Return all lines from the listing below in which the string "agent" occurs.

**Raw data:**
※

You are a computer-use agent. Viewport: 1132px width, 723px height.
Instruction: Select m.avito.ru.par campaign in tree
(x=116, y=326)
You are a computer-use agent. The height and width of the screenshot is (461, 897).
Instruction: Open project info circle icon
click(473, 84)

※

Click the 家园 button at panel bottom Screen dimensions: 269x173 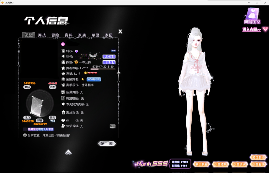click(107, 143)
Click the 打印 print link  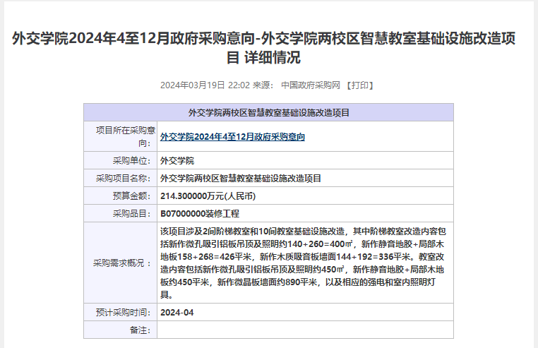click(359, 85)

※

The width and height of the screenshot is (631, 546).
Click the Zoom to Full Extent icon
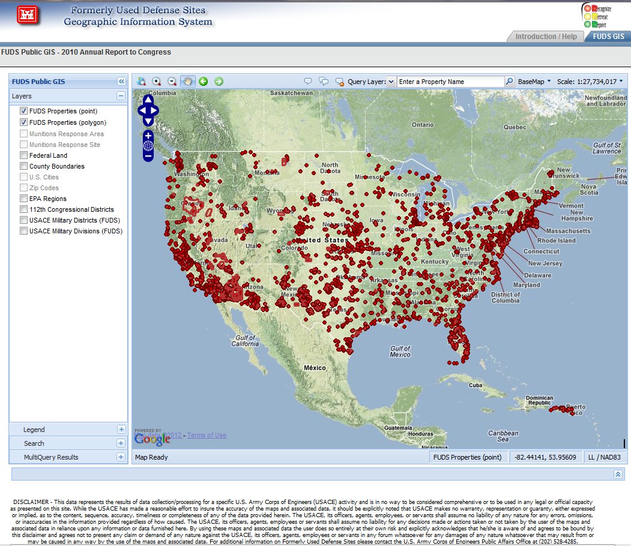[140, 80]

※

**Answer for the task:**
You are a computer-use agent. Viewport: 1132px width, 723px height.
You are a computer-use agent. The height and width of the screenshot is (461, 897).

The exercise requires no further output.